____ ENTRIES SHOWN

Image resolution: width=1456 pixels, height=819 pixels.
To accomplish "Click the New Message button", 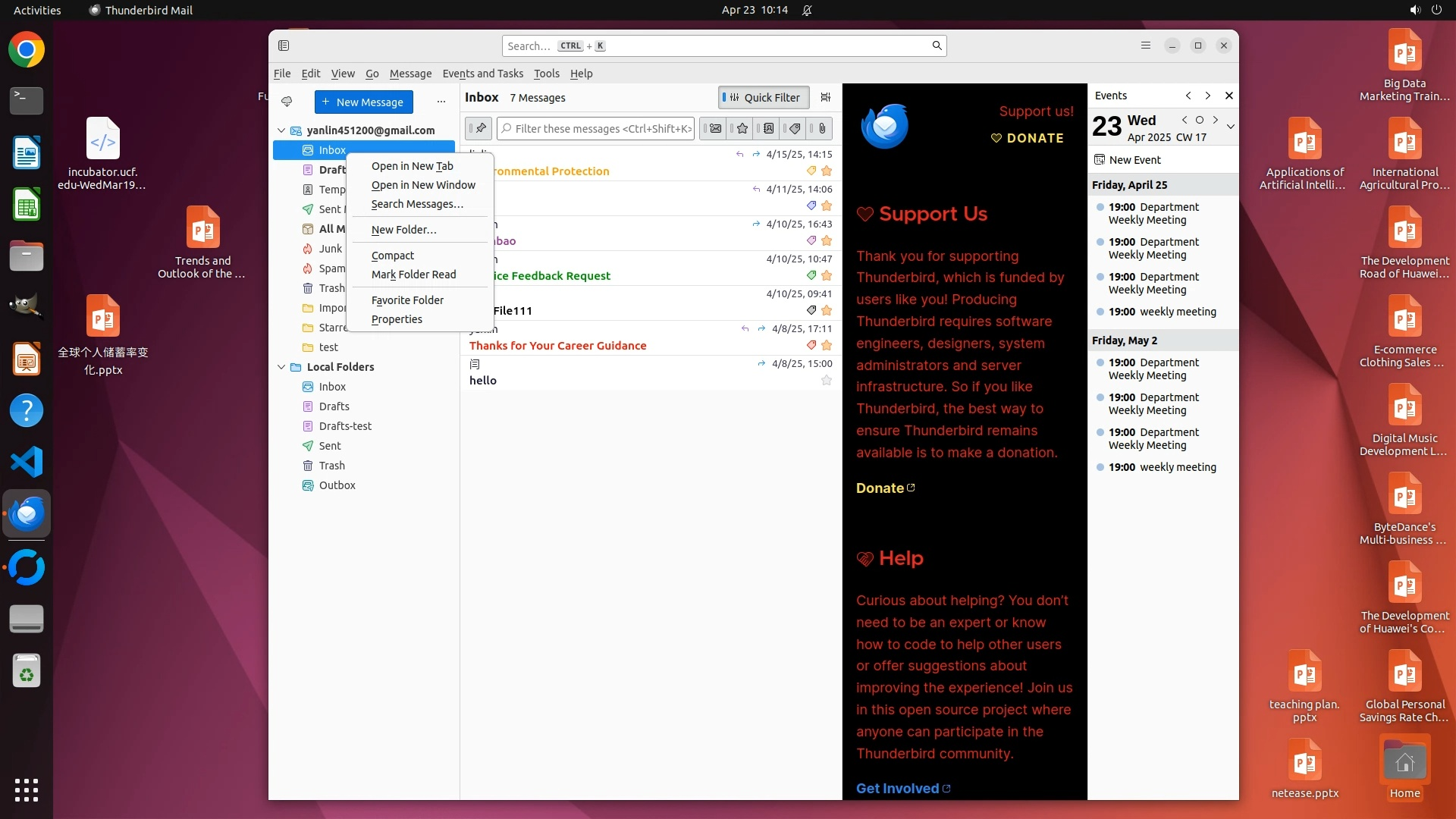I will (x=363, y=102).
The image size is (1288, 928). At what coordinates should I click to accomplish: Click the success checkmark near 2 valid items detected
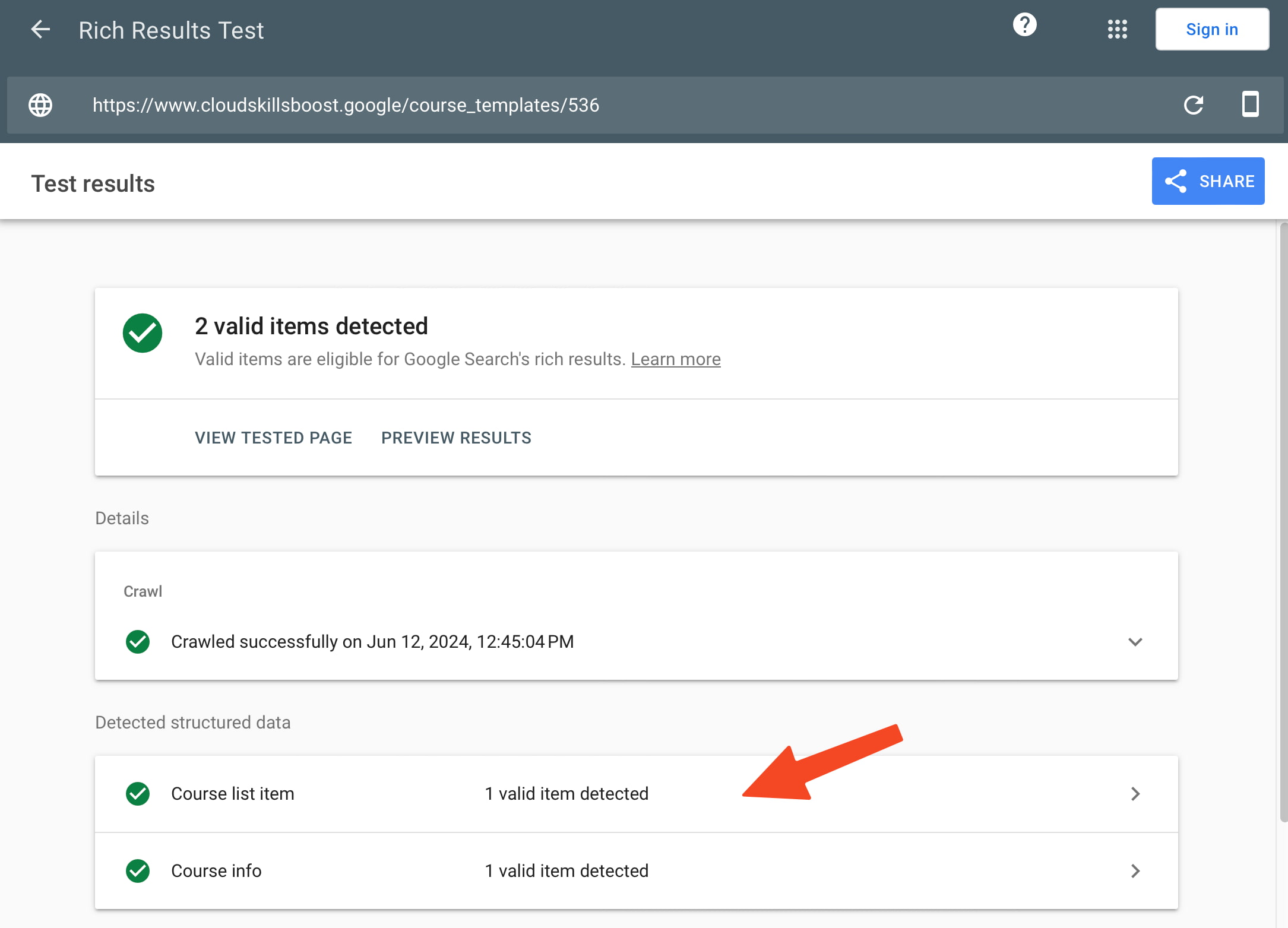tap(143, 333)

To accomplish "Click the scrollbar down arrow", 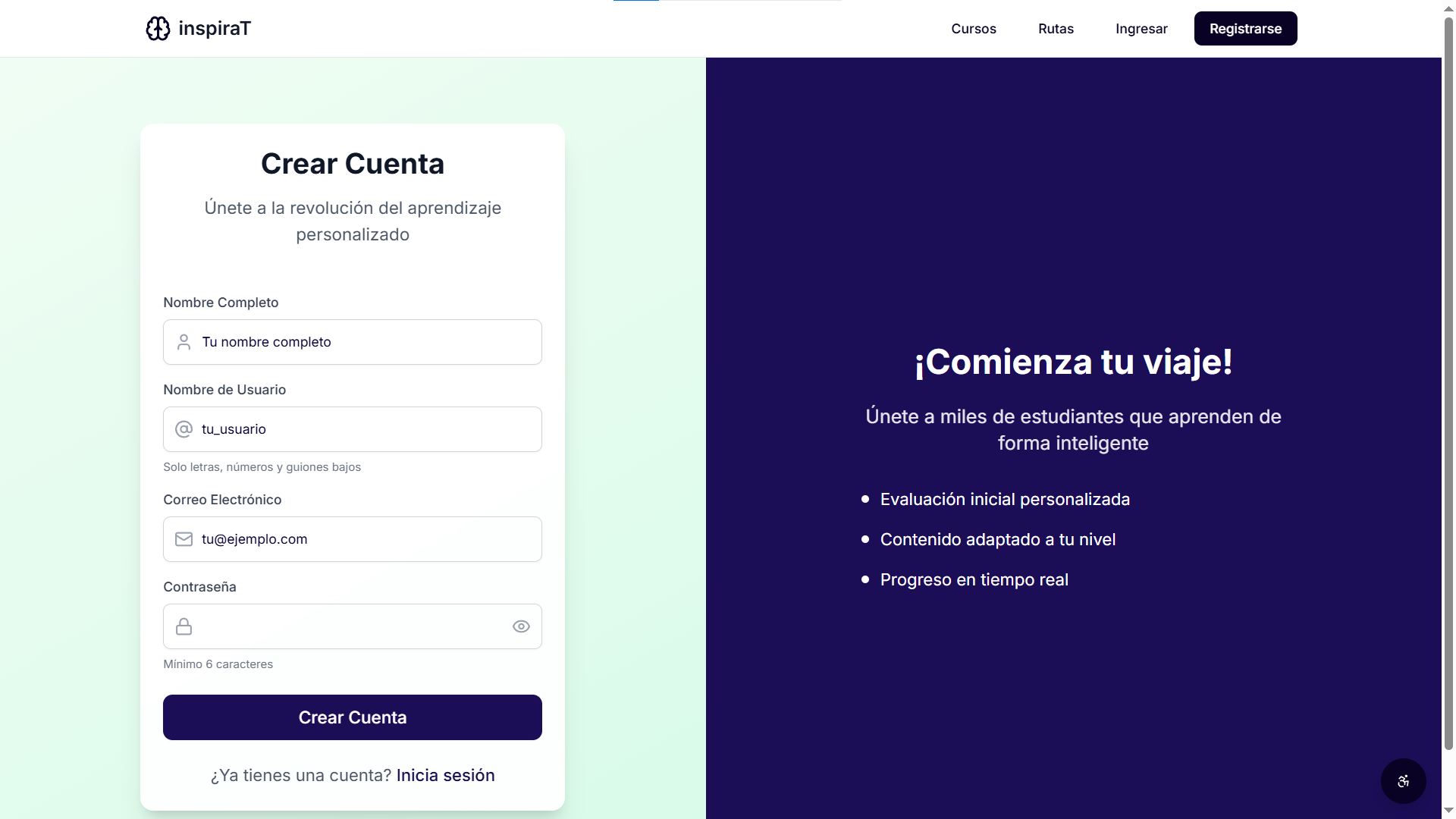I will (x=1448, y=811).
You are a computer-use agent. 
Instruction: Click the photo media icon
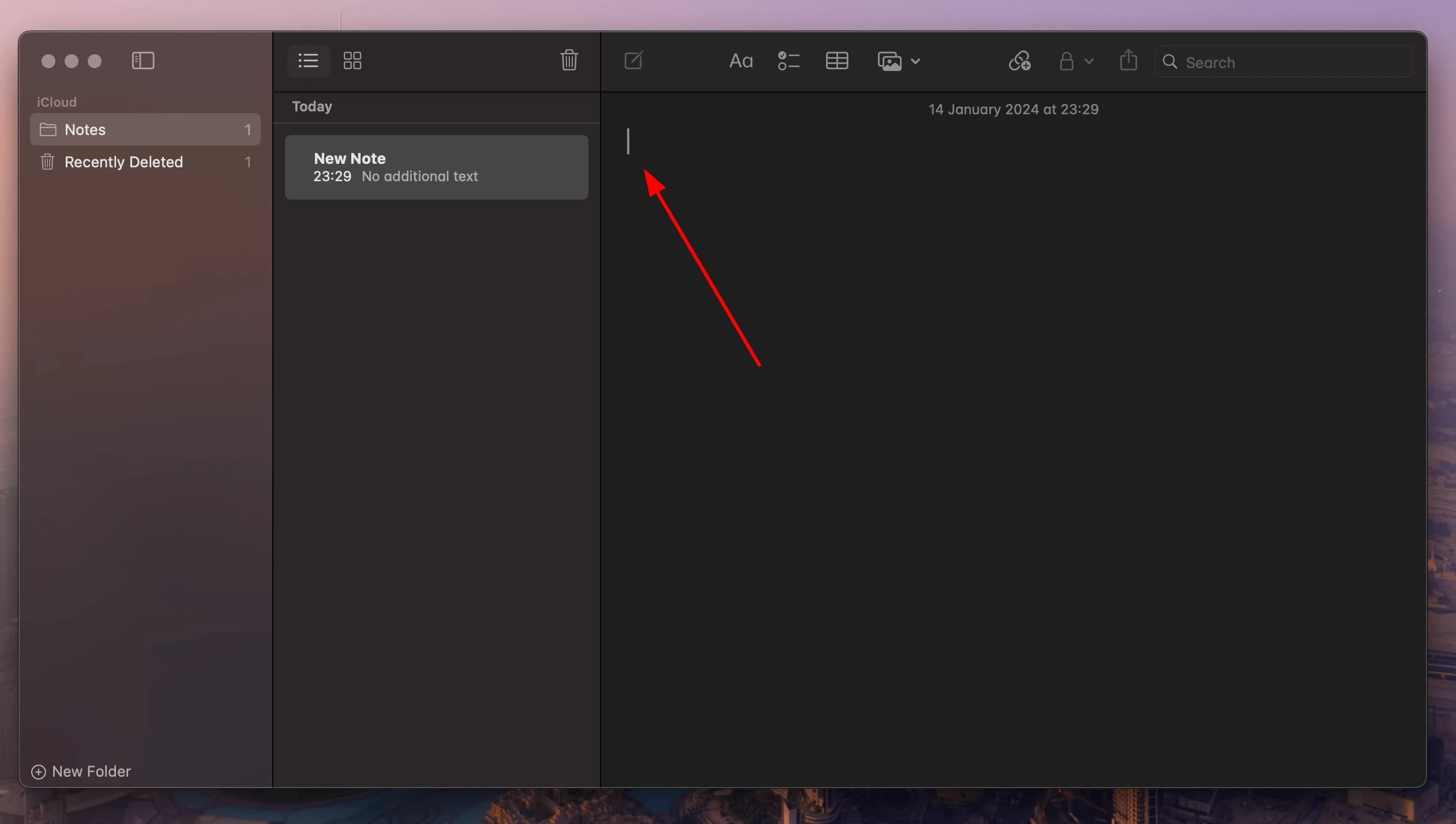889,61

________

● **YOUR INSTRUCTIONS**
The required output is the lines from the one containing "You are a computer-use agent." through the end of the data, printed exactly, with no pictures.

● **ANSWER TO THIS PROBLEM**
You are a computer-use agent. 
Instruction: Click the photo media icon
889,61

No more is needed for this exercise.